Task material:
"""
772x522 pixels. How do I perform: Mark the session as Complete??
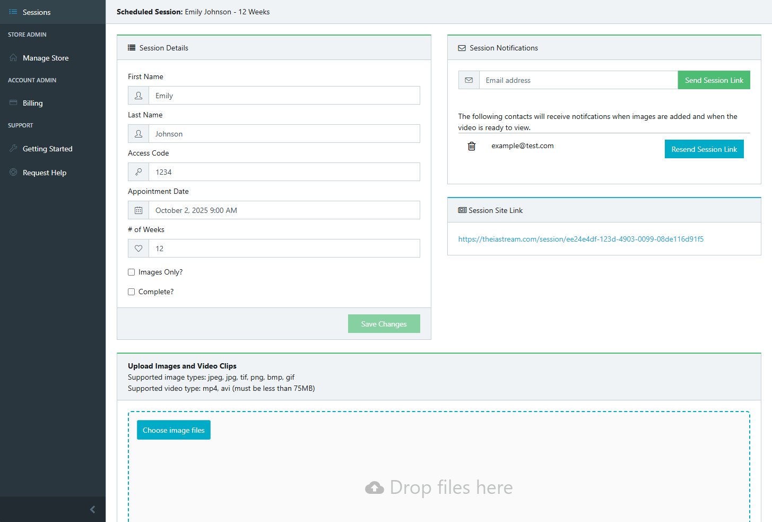(x=131, y=292)
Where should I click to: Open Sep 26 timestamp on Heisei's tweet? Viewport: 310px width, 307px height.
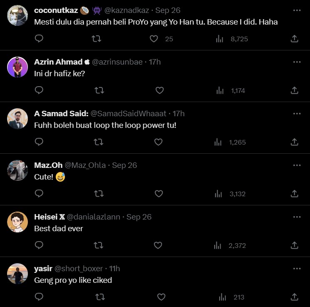coord(139,217)

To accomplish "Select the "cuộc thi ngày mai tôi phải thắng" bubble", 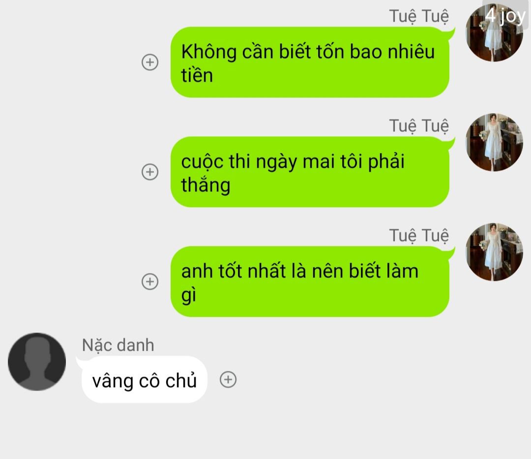I will point(310,172).
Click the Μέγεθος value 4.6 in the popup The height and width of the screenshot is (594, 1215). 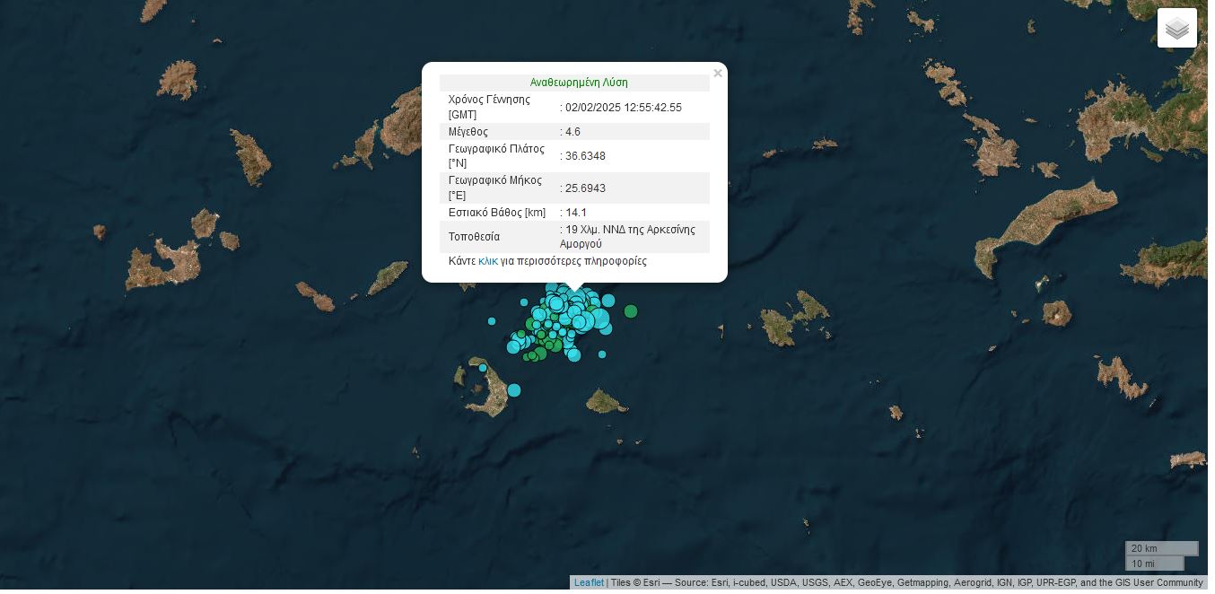(x=572, y=132)
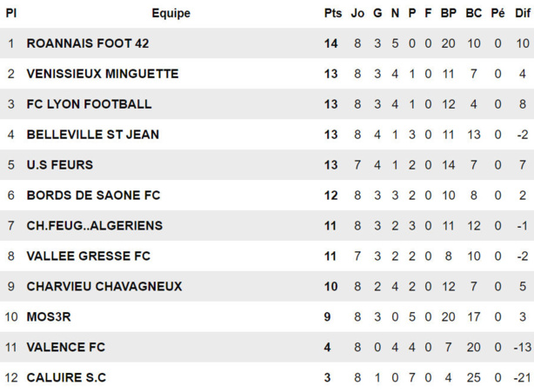Select the Jo column header
Screen dimensions: 534x392
point(357,13)
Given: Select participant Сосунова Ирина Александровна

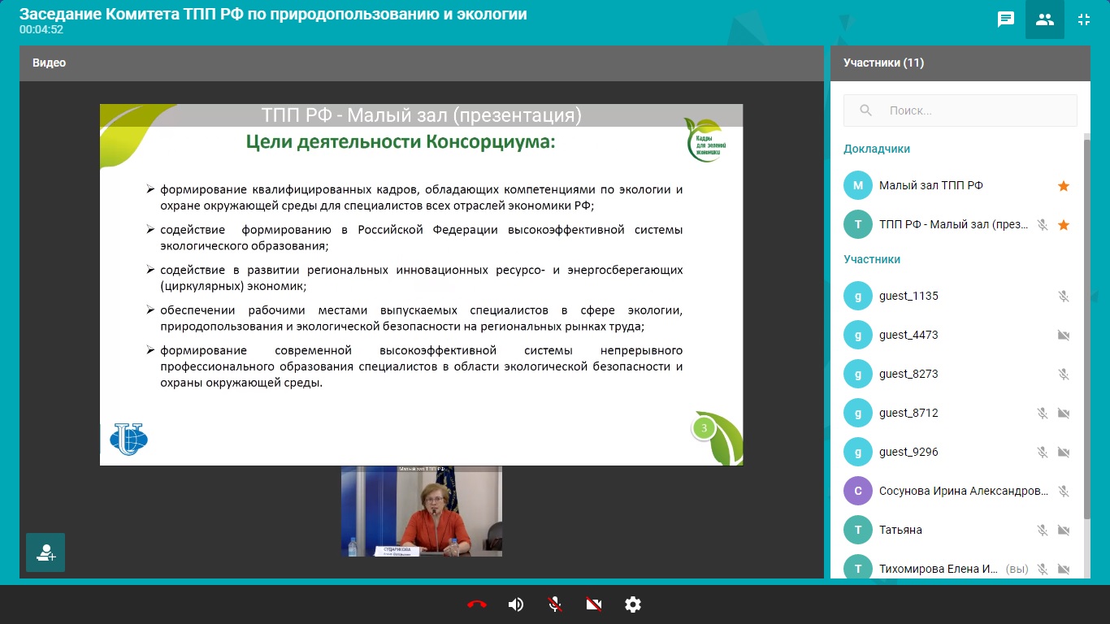Looking at the screenshot, I should pos(963,491).
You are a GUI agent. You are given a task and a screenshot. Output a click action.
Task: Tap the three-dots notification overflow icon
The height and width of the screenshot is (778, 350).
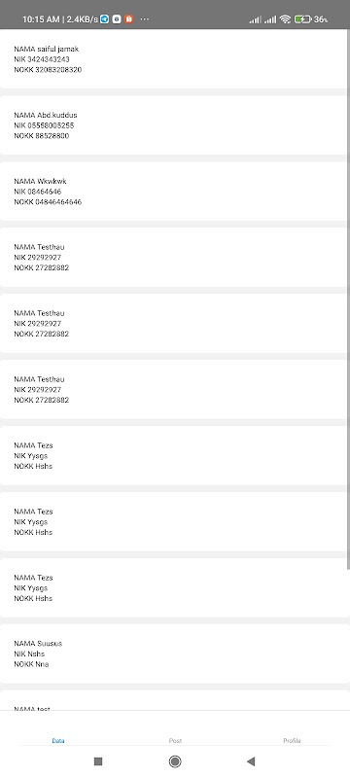144,19
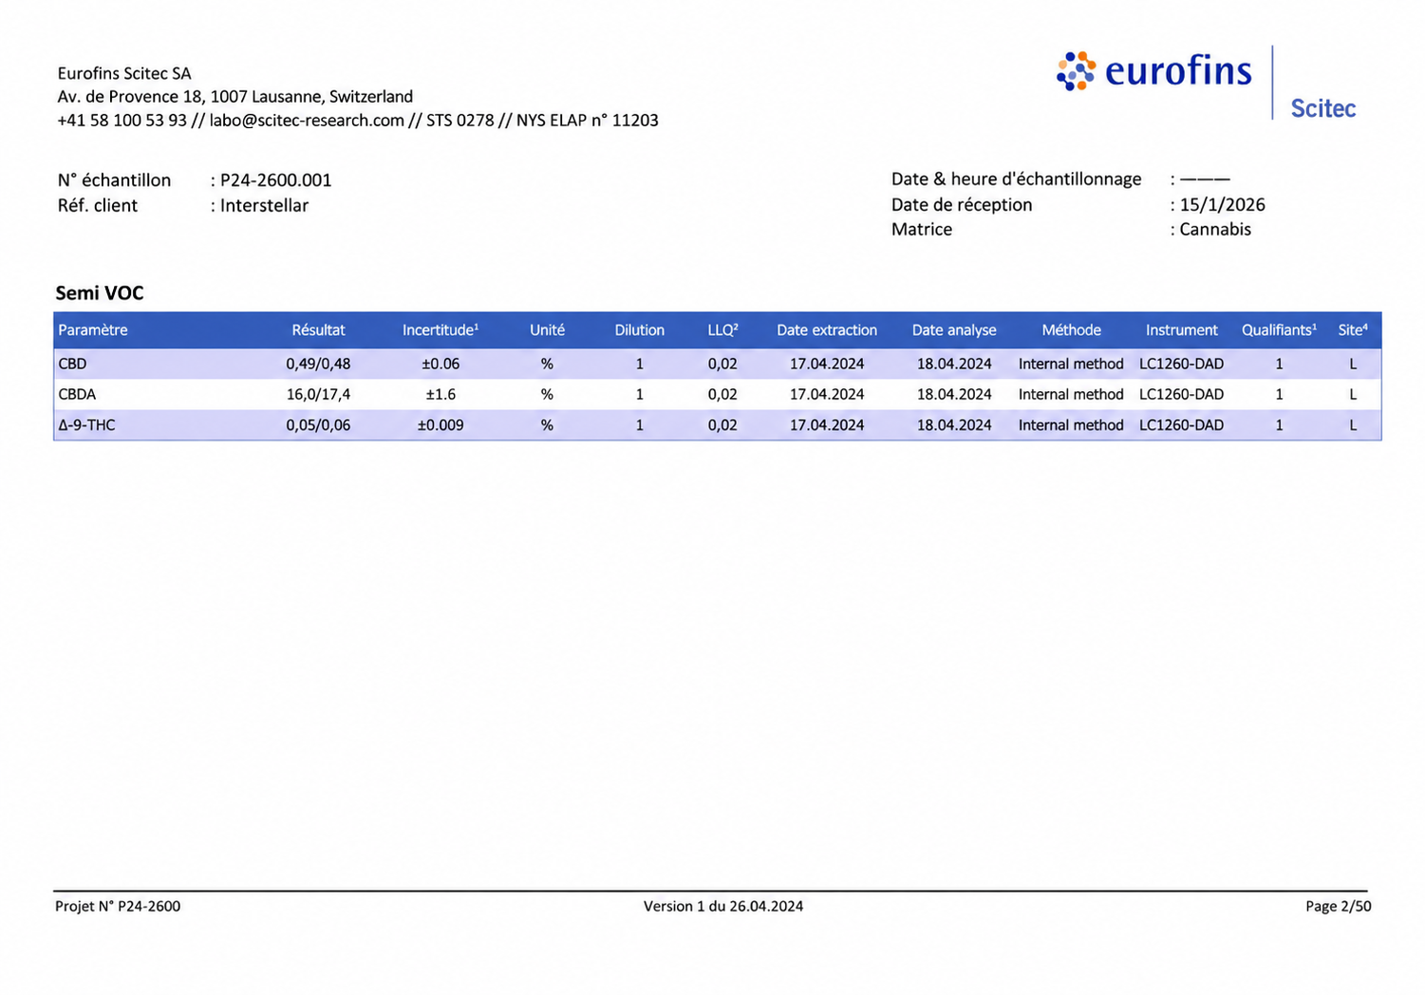Click the Projet N° P24-2600 footer text
Viewport: 1425px width, 995px height.
click(118, 907)
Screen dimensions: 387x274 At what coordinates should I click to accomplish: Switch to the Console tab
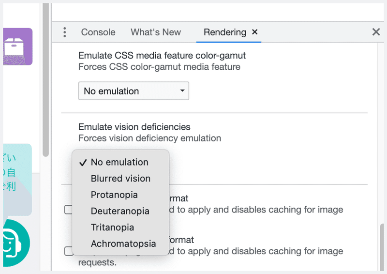[98, 32]
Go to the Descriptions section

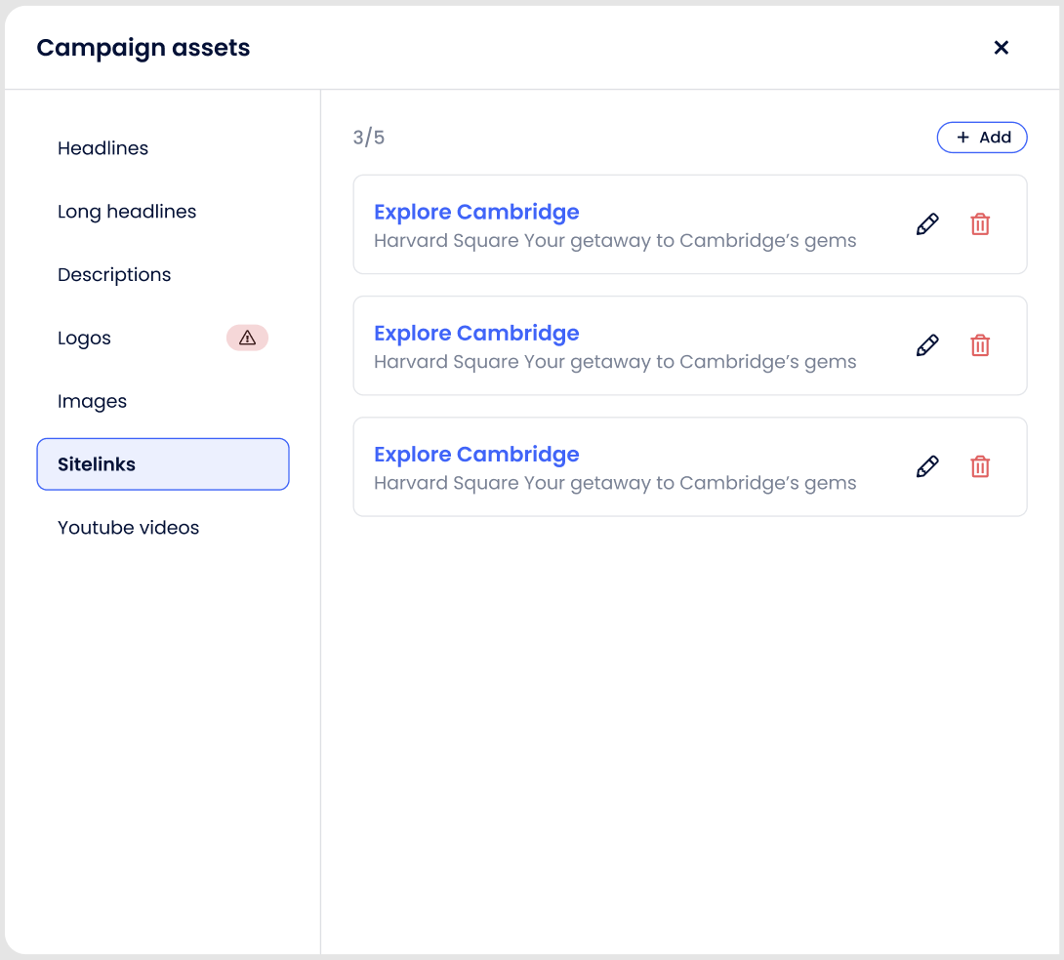click(x=114, y=275)
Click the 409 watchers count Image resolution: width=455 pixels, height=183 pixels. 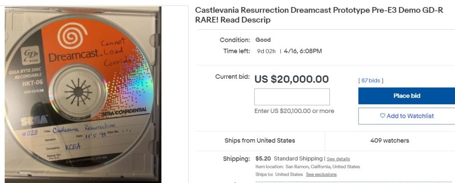pos(389,140)
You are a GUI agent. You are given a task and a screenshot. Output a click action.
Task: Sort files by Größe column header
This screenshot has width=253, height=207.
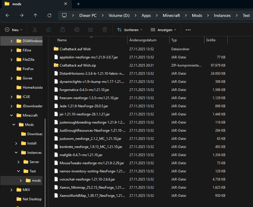pyautogui.click(x=211, y=40)
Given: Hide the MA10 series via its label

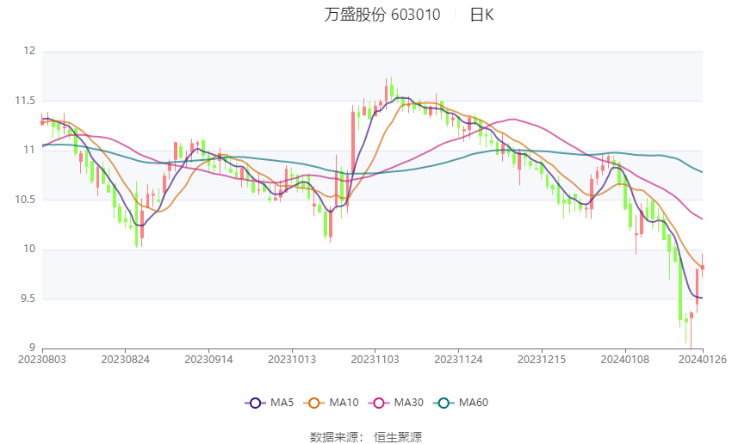Looking at the screenshot, I should [x=344, y=403].
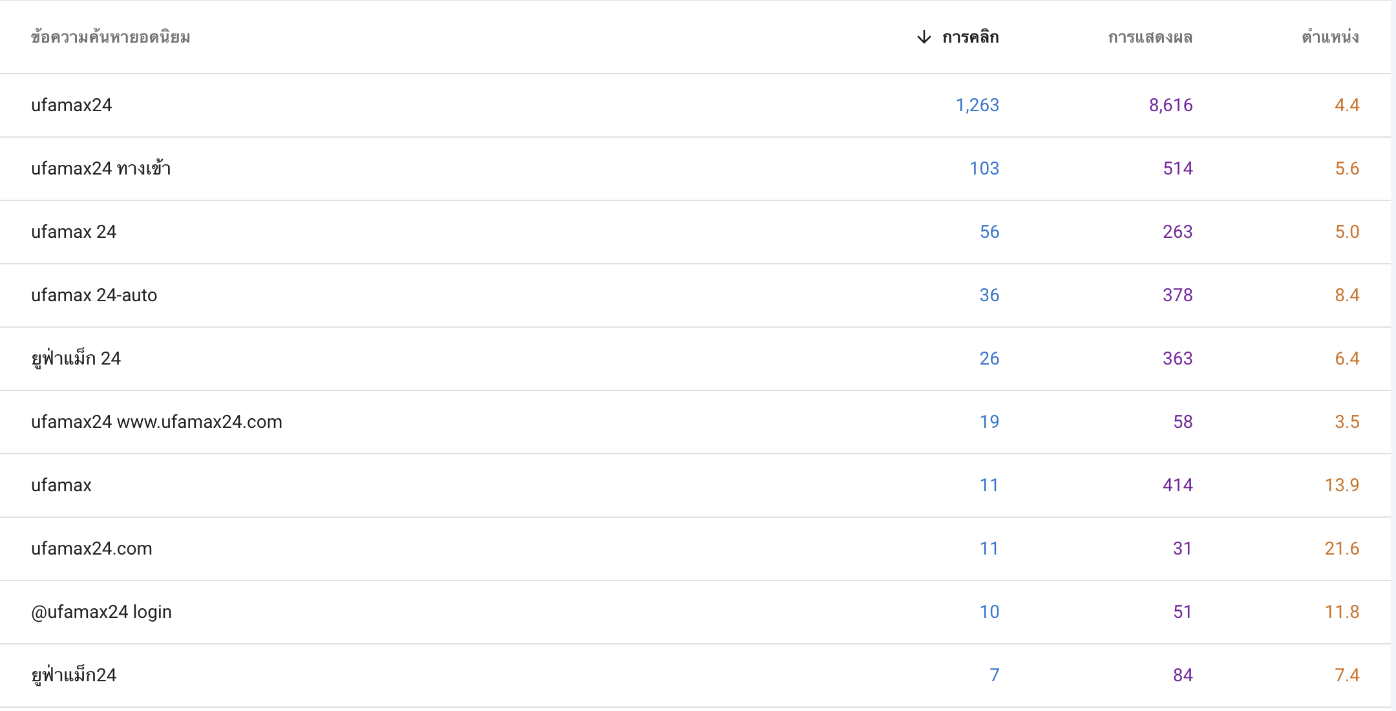1396x711 pixels.
Task: Click the sort arrow beside การคลิก header
Action: (x=924, y=37)
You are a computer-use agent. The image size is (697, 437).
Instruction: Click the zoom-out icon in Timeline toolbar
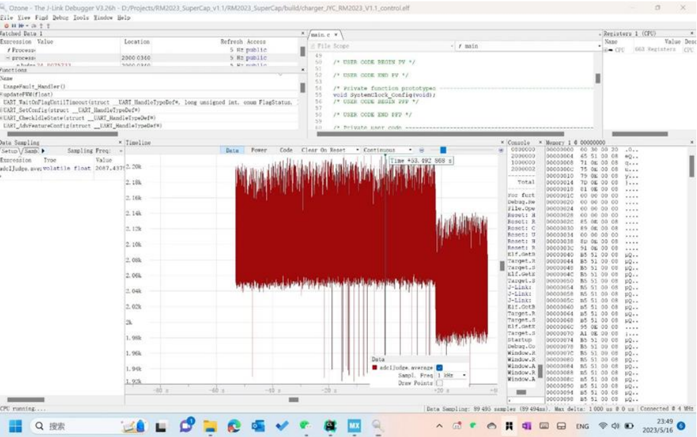pyautogui.click(x=422, y=151)
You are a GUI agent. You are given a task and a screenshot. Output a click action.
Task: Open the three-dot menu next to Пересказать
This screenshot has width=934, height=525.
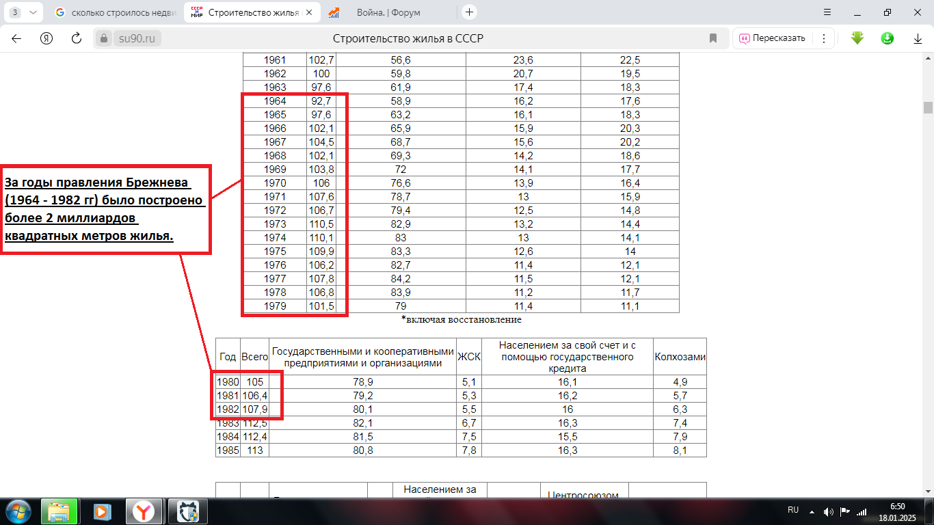point(824,38)
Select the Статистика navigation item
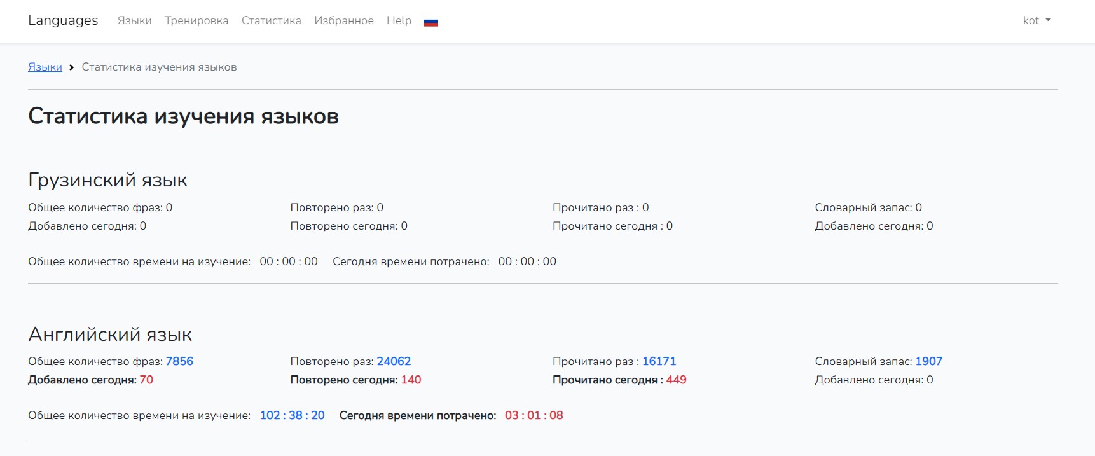 [271, 20]
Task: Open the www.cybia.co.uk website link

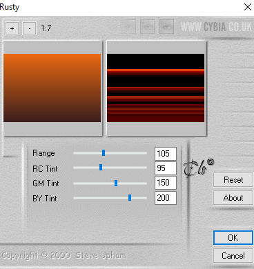Action: pyautogui.click(x=216, y=27)
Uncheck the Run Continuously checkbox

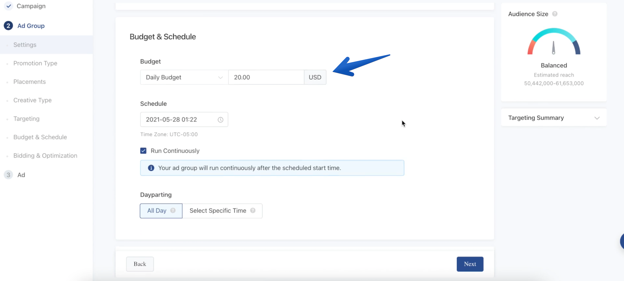(143, 151)
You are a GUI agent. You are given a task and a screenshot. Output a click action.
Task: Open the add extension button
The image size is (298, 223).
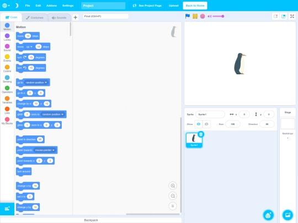pos(7,209)
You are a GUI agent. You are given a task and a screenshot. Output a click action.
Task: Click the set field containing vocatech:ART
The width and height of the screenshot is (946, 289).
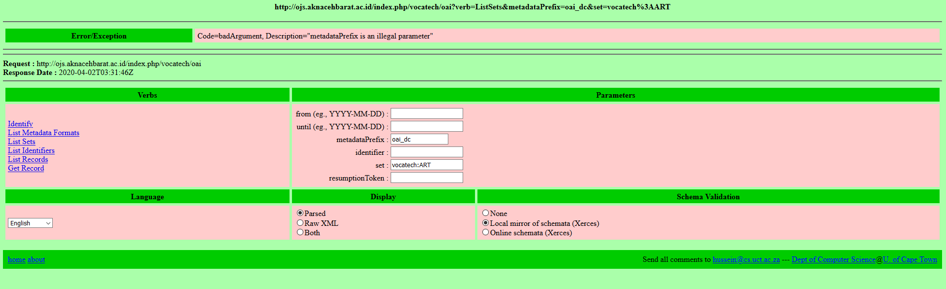[x=427, y=165]
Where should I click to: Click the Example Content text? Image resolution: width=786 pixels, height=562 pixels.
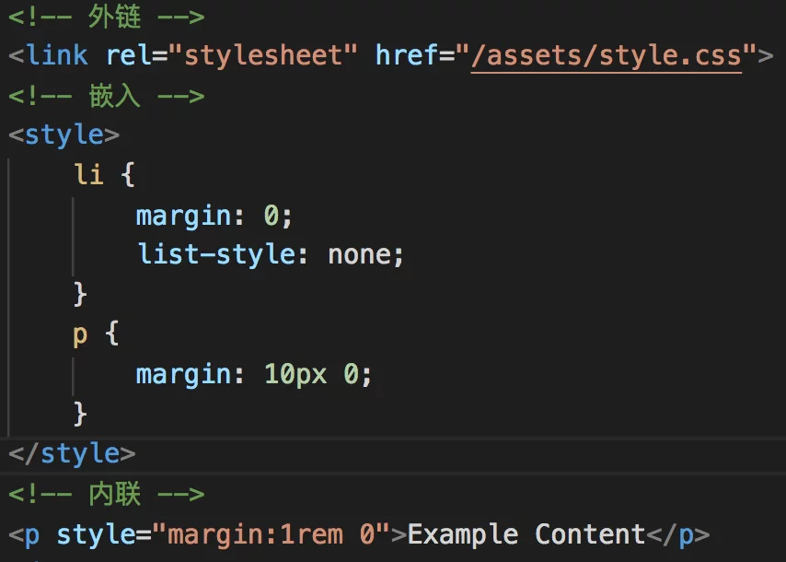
"""
Task to complete: Look above for the line with "Select the Статистика navigation item" and the line with "Task: Click the set"; set down those two lines and all lines between them exactly, without pictures and without anything else.

Output:
Select the Статистика navigation item
 [271, 20]
Task: Open the www.cybia.co.uk website link

Action: pyautogui.click(x=216, y=27)
Uncheck the Run Continuously checkbox

(143, 151)
You are a GUI agent. You are given a task and a screenshot. Output a click action.
Task: Open the add extension button
The image size is (298, 223).
pos(7,209)
You are a GUI agent. You are given a task and a screenshot. Output a click action.
Task: Click the set field containing vocatech:ART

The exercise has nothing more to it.